Bin Sulayem, who had a years-long relationship with Epstein, was in a fix. The 2008 global recession, triggered by the U.S. subprime mortgage crisis, had dried up the funds for DP World’s $3-billion project to build the London Gateway, a commercial megaport roughly 30 miles east of the British capital.
“The project is now on hold,” bin Sulayem wrote in a memo to Epstein on May 9, 2009. “We would like U.K. Government support to fund this immediate of site infrastructure [sic.].”
Epstein forwarded the memo to Lord Peter Mandelson who said he would speak to bin Sulayem. Mandelson was the U.K.’s business secretary at the time.
Other correspondence — many after Epstein’s release in July 2009 — show him triangulating communications between the British bureaucrat and the Emirati businessman.
In a November correspondence, Epstein edited a letter bin Sulayem sent Mandelson demanding funding guarantees from the U.K. government.
“Unfortunately without such assurance [that the U.K. government would cover any funding shortfall], the viability of the Project remains uncertain,” the letter said.

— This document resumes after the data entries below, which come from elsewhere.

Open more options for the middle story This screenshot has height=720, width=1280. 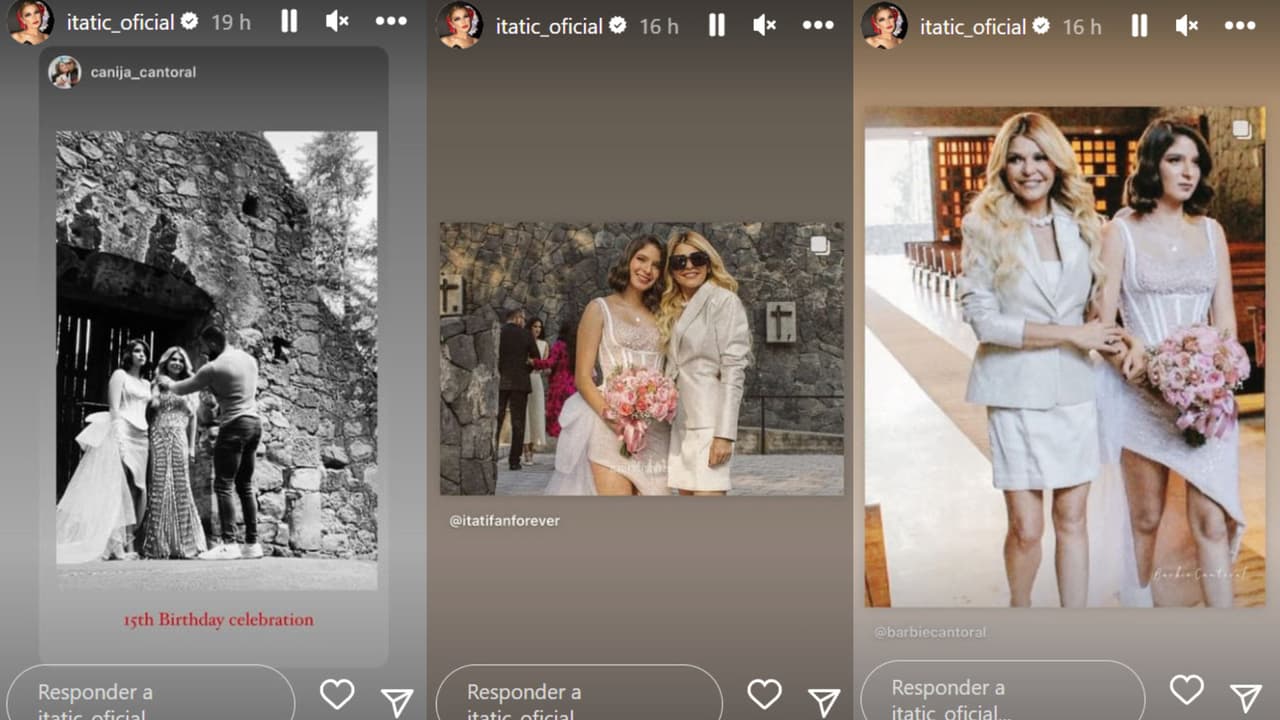point(818,26)
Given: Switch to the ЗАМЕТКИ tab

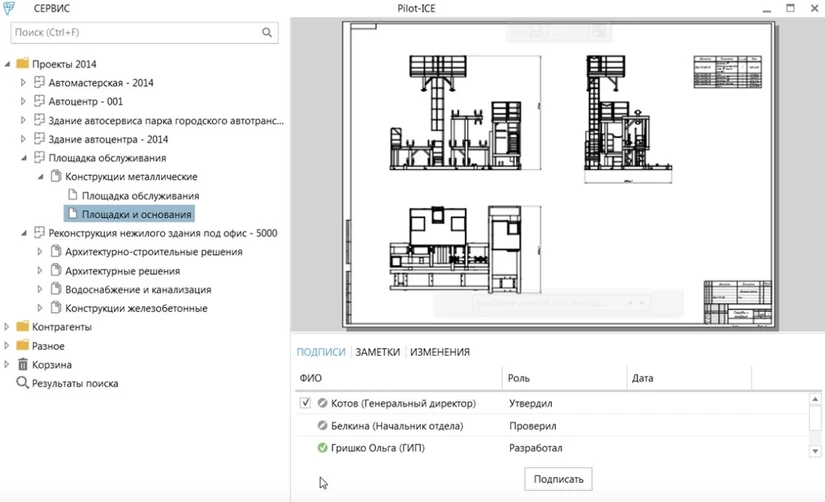Looking at the screenshot, I should point(377,352).
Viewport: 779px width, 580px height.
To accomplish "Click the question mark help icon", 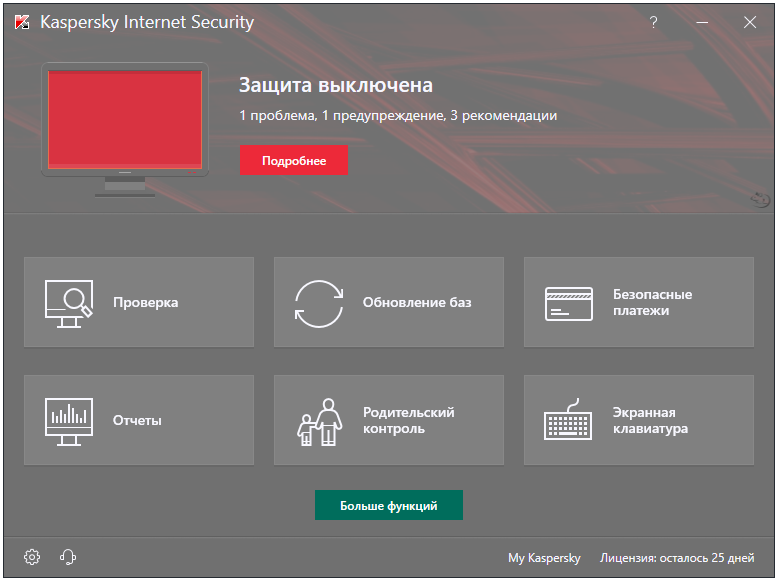I will point(654,22).
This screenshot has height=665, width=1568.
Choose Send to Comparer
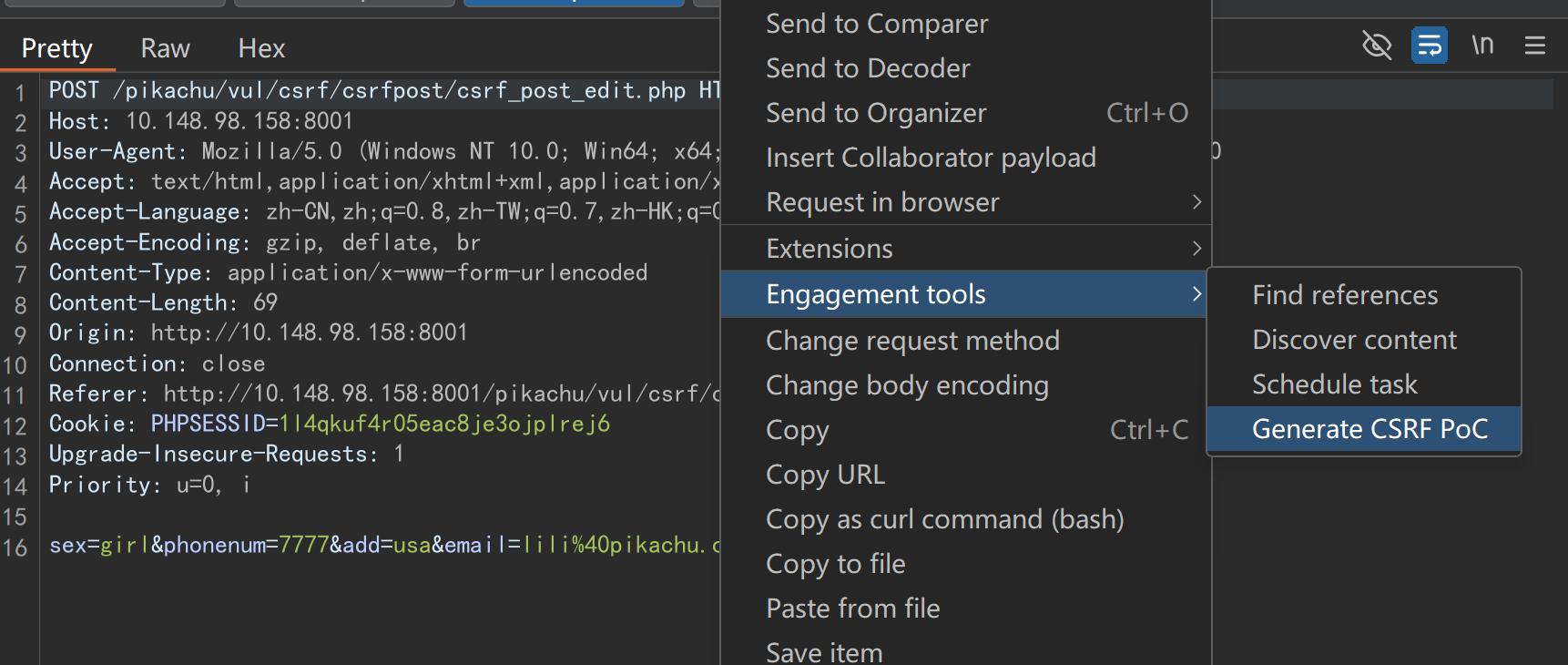pyautogui.click(x=876, y=24)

The records do not reveal what conversations Mandelson may have had with the country’s financial institutions about the project and what role Epstein may have played in them. The Royal Bank of Scotland was the only British institution that participated in the roughly $800-million financing package put together by a consortium of global banks.
“Im [sic.] proud of you,” Epstein wrote in an email to bin Sulayem after the public announcement of the opening date for the port in 2011.
British authorities arrested Mandelson earlier this year for allegedly passing sensitive government information to Epstein while serving as business secretary. Mandelson has not been charged and is currently out on bail.
The Herald sent questions to the attorneys representing him but did not receive any answers.
Epstein, whose relationship with bin Sulayem began before the financier’s arrest in Florida in 2008 on the prostitution charges, met and corresponded with the Emirati for more than a decade.
Bin Sulayem sought to introduce the financier to Sheikh Hamdan bin Mohammed Al-Maktoum, the crown prince of Dubai and shared the prince’s contact information with him, the records show.
Whether the prince and the financier ever spoke is unclear.
Bin Sulayem also often kept Epstein abreast of sensitive meetings between the United Arab Emirates and heads of other countries, like Vladimir Putin and Dmitry Medvedev of Russia.
Bin Sulayem stepped down from his post as DP World’s chairman and chief executive in February this year, following immense pressure regarding his relationship with Epstein.
Neither the Emirati embassy in Washington nor DP World responded to the Herald’s queries. The Herald also attempted to reach bin Sulayem through an email ID that was released along with the records but did not receive any response.
Among the last correspondence Epstein had about the Middle East is a chat with far-right provocateur Steve Bannon in June 2019.
They were discussing the arrest of George Nader, a Lebanese-American businessman and once advisor to the U.A.E, for possession of child pornography.
“Can you imagine,” Epstein wrote. “He [Nader] actually, literally, had pictures of some kid f---ing a goat.”
Epstein himself was arrested by federal agents in New York just a month later on sex-trafficking charges. He was found dead on Aug. 10, 2019 in a federal detention center in Lower Manhattan.